7. The pump of Claim 3, wherein the filtering means comprises a filter for removing impurities from the fluid and a vent valve for removing air bubbles from the fluid or for relieving excess pressure from the multistage pump.

8. The pump of Claim 3, wherein the dispensing means comprises a dispense diaphragm disposed within the dispensation chamber and configured to move between a first drawing position and a second purging position in accordance with a drawing force such that upon the dispense diaphragm moving from the second purging position to the first drawing position, the fluid is drawn into the dispensation chamber via a feed valve and upon the dispense diaphragm moving from the first drawing position to the second purging position, the fluid is provided to the object via an outlet valve.
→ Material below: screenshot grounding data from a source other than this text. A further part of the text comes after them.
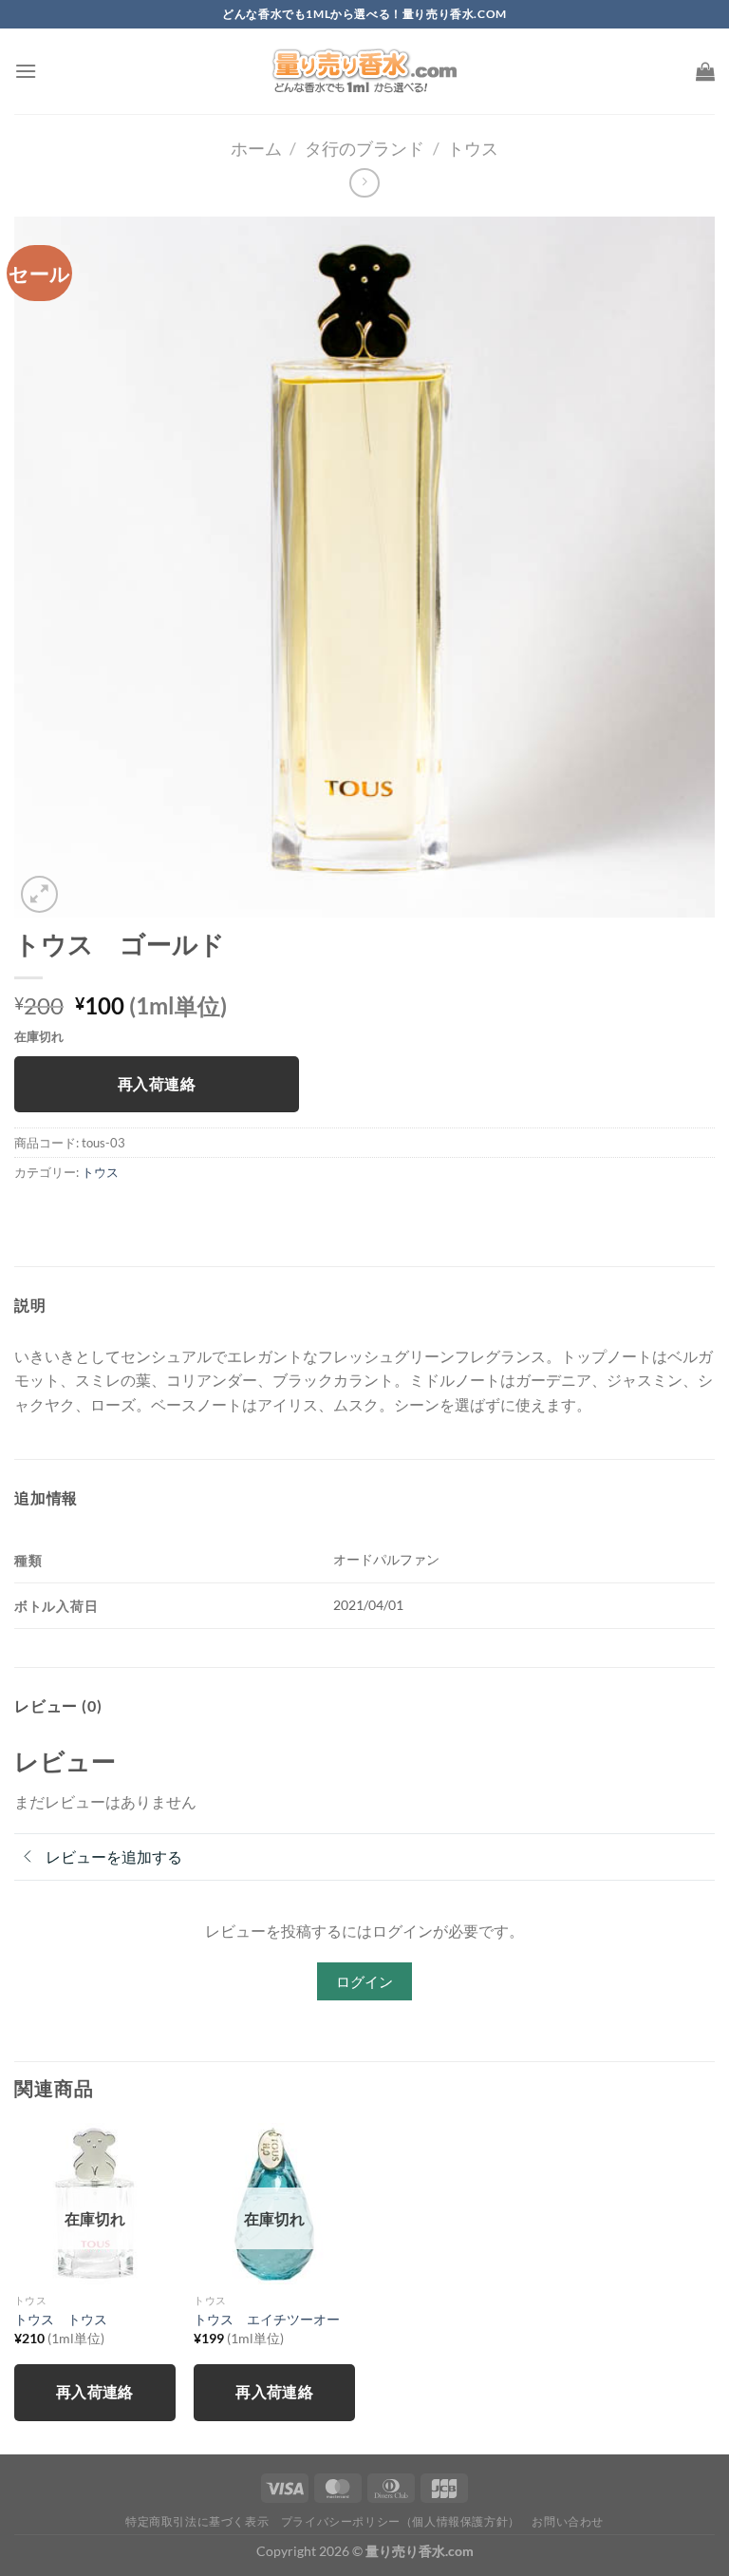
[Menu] (25, 70)
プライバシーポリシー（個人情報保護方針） (400, 2521)
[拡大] (39, 894)
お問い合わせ (568, 2521)
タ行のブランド (364, 148)
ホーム (256, 148)
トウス (472, 148)
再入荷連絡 (157, 1083)
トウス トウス (60, 2319)
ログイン (364, 1981)
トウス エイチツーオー (267, 2319)
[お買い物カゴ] (705, 71)
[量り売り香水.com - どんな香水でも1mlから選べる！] (364, 71)
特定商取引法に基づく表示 (197, 2521)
9. The pump of Claim 8, wherein the dispensing means further comprises a hydraulic fluid chamber configured to pressurize a hydraulic fluid resident within the hydraulic fluid chamber so that the dispense diaphragm is moved between the first and second positions when the hydraulic fluid is pressurized and so that the dispense diaphragm is moved between the second and first positions when the hydraulic fluid is depressurized.

10. A process for controlling a multistage pump to dispense a fluid, the multistage pump having a feed chamber, a dispensation chamber and a filter disposed therebetween, the process comprising: a ready stage for bringing the feed chamber to an equilibrium pressure state, wherein upon opening an isolation valve disposed in the feed chamber, closing an outlet valve disposed in the dispensation chamber and opening a barrier valve disposed in the feed chamber, the feed chamber is brought to an equilibrium pressure state; a dispense stage for dispensing the fluid onto an object, wherein a dispensation pump disposed in the dispensation chamber is activated to dispense the fluid onto an object upon closing the isolation valve and opening the outlet valve such that the dispensation pump is activated subsequent to the outlet valve being opened so as to eliminate stuttered dispensing of the fluid; and a suckback stage for eliminating excess fluid that flows out of the dispensation chamber, wherein operation of the dispensation pump is reversed to suck excess fluid back into the dispensation chamber and wherein the outlet valve is closed after the excess fluid is sucked back into the dispensation chamber.

11. The process of Claim 10 further comprising a fill stage for drawing fluid into the feed chamber, wherein upon opening the inlet valve and applying a vacuum to the a feed diaphragm disposed within the feed chamber the fluid is drawn into the feed chamber.

12. The process of Claim 10, wherein excess fluid spitting is eliminated from the dispensation chamber.

13. A method for controlling the opening and closing of a plurality of valves and the activating and deactivating of a plurality of motors in a multistage pump having a feed chamber, a dispensation chamber and a filter disposed therebetween, the method comprising the steps of: closing a barrier valve in the feed chamber so as to increase the pressure within the dispensation chamber; reversing the operation of a dispensation motor in the dispensation chamber so as to compensate for the pressure increase within the dispensation chamber; further reversing the operation of the dispensation motor so that when the dispensation motor is forward activated to compensate for backlash, the pressure of the dispensation chamber remains at a zero pressure; opening an outlet valve in the dispensation chamber; and operating the dispensation motor subsequent to opening the outlet valve so that fluid is dispensed from the dispensation chamber.